Khamsa (Quintet) of Nava'i.

1492

RCIN 1005032

Later Indian binding of black morocco, with gilt stamped medallions and borders and a flap.

Mir 'Ali Shir Nava'i (d. 1501) was the greatest author to write in Chaghatay, the classical eastern Turkic language which was the forerunner of modern Uzbeq. From boyhood, he was a friend of Sultan Husayn Bayqara (1468-1506), the ruler of Herat. It was in that city (in modern Afghanistan) that this 300 page manuscript of Nava'i's five didactic poems was written. The earliest illustrated Islamic manuscript in the Royal Collection, it was completed by the great calligrapher Sultan 'Ali of Mashhad during the later years of the author's life. The beginning of each of the five poems illuminated with an intricately-illuminated headpiece and its superb quality led the Emperor Jahangir (r. 1605-27) to value the manuscript, 'one of my most treasured books', at 1,000 ashrafis, a valuation which Emperor Shah Jahan almost doubled to 20,000 rupees.

Paintings appear to have been added to blank spaces in the manuscript after its transfer to Bukhara in the early sixteenth century (Herat was destroyed in 1506 by the Uzbeqs who established their capital at Bukhara). Six pages contain illustrations, all of which are found within the 52-page section containing the first of the five poems entitled the Hayrat ul-Abrar ('Wonders of Good People'). According to the note added by Jahangir on f. 1b of the manuscript, it entered his library in the first year of his reign (i.e. 1605) and 'the paintings were completed in my workshop'.

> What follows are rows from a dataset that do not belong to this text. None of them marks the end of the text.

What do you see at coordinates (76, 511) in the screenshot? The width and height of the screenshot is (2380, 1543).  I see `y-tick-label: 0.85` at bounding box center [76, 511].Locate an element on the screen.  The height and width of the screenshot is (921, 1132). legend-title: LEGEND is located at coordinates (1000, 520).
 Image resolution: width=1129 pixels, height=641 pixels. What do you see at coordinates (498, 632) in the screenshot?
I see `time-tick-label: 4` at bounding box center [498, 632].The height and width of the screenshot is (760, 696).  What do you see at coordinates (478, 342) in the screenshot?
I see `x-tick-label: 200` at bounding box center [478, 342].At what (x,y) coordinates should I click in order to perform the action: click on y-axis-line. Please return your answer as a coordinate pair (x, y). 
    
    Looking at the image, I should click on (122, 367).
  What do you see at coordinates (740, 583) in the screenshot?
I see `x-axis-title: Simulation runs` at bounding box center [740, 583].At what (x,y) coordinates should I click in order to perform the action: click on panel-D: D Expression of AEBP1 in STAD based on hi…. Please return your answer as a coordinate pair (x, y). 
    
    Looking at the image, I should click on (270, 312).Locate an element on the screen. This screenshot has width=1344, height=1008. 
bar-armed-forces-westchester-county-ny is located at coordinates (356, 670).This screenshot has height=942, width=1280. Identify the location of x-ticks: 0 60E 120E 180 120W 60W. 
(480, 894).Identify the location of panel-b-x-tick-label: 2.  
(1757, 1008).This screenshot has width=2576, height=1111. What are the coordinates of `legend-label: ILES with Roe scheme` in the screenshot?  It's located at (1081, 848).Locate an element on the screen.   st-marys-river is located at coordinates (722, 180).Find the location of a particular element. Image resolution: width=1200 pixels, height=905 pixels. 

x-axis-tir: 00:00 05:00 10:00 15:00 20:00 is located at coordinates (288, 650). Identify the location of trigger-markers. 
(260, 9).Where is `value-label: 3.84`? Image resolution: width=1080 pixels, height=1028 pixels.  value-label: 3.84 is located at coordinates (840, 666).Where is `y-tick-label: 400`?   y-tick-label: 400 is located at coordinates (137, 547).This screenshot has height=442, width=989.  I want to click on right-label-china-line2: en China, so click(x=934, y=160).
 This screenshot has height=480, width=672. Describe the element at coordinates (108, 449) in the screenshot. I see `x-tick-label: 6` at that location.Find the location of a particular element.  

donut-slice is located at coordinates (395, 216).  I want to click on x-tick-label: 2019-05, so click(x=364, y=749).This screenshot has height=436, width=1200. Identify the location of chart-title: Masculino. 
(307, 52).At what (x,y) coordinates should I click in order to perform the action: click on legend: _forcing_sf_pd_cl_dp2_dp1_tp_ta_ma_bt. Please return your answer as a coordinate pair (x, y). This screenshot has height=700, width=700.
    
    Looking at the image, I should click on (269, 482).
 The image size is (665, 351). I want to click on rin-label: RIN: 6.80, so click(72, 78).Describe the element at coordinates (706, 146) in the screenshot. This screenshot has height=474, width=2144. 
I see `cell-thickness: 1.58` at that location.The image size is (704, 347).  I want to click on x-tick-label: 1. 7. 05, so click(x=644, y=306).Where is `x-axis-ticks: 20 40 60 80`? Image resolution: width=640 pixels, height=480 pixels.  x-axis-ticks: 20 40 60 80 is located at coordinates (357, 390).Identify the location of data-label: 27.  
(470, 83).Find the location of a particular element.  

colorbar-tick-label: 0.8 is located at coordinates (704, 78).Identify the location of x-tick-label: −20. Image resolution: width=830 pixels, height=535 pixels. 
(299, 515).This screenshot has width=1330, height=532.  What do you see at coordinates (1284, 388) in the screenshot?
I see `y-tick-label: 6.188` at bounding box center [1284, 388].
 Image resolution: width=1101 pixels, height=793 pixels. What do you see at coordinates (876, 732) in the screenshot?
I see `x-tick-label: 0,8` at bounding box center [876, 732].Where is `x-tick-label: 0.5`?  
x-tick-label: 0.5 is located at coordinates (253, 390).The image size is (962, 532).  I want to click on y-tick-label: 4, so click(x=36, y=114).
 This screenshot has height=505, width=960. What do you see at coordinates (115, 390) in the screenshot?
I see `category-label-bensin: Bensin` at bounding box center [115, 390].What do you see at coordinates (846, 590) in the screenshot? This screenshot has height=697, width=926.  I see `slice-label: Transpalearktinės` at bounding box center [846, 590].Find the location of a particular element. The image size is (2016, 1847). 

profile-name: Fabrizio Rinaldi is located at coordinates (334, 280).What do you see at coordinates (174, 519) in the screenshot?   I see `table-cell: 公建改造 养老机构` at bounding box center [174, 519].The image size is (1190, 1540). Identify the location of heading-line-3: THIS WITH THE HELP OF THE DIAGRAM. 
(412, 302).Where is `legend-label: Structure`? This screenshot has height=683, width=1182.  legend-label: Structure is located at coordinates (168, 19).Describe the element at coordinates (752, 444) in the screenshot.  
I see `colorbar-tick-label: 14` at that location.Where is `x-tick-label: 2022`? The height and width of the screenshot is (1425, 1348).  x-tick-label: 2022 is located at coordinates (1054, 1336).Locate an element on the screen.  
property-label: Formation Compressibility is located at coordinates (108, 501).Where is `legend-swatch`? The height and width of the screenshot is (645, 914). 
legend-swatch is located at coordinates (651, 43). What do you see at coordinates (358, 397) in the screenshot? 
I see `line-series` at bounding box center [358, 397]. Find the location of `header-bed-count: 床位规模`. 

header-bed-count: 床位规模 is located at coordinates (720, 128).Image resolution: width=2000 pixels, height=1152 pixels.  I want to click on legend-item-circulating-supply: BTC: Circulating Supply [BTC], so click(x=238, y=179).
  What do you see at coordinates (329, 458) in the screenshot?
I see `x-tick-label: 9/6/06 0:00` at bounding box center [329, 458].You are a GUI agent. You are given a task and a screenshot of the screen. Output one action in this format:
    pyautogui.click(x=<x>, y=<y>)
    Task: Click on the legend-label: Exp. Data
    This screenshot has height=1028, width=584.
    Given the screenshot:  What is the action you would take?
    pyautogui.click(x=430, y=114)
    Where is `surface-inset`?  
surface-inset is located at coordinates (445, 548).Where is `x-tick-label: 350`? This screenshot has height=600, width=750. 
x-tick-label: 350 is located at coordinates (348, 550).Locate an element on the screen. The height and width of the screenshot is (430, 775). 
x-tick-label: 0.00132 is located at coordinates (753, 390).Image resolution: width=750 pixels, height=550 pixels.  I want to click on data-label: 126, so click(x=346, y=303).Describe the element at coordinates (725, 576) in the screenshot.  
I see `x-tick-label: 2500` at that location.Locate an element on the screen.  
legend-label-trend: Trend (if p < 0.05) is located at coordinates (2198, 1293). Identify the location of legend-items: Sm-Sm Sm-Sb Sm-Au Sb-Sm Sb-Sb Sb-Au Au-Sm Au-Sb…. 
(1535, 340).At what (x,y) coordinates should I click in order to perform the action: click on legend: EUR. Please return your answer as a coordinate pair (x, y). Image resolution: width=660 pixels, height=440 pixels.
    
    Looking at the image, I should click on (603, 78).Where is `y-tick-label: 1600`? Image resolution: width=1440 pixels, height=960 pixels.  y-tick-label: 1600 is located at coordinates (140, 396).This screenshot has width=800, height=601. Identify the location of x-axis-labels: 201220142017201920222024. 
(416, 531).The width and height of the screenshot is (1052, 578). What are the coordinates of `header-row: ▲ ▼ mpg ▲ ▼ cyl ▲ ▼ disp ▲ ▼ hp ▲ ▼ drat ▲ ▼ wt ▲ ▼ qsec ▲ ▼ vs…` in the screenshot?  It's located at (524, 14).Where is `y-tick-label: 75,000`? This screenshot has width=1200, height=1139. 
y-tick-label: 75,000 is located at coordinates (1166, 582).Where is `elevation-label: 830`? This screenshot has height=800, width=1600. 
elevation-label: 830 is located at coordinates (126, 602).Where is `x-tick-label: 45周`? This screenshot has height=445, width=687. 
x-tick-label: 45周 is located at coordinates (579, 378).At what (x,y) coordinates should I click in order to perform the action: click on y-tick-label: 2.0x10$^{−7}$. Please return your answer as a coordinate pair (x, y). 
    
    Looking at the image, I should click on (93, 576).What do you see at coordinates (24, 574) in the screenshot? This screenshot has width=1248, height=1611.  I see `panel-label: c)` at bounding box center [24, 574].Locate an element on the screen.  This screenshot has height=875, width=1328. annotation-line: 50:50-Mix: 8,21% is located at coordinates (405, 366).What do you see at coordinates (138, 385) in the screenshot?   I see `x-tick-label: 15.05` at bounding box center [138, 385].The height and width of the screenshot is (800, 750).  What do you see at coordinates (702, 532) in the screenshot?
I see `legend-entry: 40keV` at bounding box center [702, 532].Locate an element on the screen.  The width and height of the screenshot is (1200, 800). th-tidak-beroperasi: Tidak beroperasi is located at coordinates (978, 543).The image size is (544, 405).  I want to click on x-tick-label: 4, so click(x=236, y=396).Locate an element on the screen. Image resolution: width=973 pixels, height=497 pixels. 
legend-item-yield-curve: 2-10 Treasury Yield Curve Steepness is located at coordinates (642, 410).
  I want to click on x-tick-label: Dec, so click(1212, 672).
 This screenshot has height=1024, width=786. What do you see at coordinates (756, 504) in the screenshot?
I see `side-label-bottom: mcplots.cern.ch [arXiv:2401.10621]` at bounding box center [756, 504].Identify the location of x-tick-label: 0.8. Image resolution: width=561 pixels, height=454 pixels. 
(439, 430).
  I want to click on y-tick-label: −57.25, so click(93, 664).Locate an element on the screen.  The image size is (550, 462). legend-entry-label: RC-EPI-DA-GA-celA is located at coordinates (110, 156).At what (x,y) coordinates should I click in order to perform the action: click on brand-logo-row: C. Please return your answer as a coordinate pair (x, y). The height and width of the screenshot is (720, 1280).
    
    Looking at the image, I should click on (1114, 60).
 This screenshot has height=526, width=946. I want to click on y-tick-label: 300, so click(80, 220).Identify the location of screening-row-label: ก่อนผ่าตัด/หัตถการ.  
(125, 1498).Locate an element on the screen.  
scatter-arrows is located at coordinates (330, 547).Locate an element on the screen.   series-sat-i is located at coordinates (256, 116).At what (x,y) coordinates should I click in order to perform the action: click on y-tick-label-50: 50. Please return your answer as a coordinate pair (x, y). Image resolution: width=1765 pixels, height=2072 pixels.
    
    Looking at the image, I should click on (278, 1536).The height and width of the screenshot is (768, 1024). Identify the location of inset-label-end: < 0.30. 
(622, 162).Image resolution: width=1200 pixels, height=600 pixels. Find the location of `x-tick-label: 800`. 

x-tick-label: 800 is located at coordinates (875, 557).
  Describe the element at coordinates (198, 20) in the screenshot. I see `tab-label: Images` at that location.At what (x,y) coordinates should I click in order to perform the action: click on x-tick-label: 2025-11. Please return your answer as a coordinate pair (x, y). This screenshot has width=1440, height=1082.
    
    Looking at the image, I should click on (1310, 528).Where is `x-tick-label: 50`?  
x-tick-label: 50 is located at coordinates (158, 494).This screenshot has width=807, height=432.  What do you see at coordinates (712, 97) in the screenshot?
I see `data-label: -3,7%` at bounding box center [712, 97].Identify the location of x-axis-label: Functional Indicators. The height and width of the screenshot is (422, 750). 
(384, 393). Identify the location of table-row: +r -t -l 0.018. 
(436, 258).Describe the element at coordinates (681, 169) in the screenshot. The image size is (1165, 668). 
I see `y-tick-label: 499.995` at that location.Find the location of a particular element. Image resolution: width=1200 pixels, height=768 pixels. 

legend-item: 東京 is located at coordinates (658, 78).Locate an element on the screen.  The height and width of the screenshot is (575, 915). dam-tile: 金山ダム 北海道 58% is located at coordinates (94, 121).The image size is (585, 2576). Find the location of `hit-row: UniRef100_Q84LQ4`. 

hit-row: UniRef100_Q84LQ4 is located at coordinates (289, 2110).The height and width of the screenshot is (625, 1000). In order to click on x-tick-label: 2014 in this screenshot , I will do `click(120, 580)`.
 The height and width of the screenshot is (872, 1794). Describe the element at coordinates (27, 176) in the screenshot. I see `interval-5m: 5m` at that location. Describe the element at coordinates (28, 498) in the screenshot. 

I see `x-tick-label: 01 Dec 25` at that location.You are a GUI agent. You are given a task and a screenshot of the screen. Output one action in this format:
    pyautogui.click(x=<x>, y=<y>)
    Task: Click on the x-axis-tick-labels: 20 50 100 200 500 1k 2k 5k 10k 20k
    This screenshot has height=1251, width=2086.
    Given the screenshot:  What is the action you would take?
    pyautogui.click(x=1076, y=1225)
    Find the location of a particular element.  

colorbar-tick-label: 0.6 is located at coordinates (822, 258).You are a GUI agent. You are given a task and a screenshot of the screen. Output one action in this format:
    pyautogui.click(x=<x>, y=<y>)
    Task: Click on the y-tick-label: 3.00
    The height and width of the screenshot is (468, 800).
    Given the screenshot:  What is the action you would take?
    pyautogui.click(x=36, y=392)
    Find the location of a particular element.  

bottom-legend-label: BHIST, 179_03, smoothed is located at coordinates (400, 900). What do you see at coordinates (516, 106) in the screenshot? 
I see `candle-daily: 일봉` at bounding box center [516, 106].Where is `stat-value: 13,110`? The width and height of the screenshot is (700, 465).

The painting on folio 6r depicts seven couples in a garden and was painted by a Bukharan artist c. 1510 but some of its elements were over-painted by Jahangir's artist Nar Singh. It shows an enclosed garden with many of the most important features of the traditional Persian garden including a tiled octagonal pool, pavilions, an evergreen cypress and a chenar tree, as well as a multitude of birds and flowering plants.

The painting opposite it of the Last Judgement and Resurrection dates entirely from the early seventeenth century and was completed by the artists Nanha and Manohar. The scene is based on a large print by Adrian Collaert after Stradanus (published in the 1590s) which had recently arrived in India, presumably via Jesuit missionaries. Although at first it may appear a strange choice of illustration for this eastern-Turkish poetic text, the painting follows a section of the poem that describes the Day of Judgement as well as the good fortune of those who experience God's generosity.

Catalogue entry adapted from Painting Paradise: The Art of the Garden, London, 2015.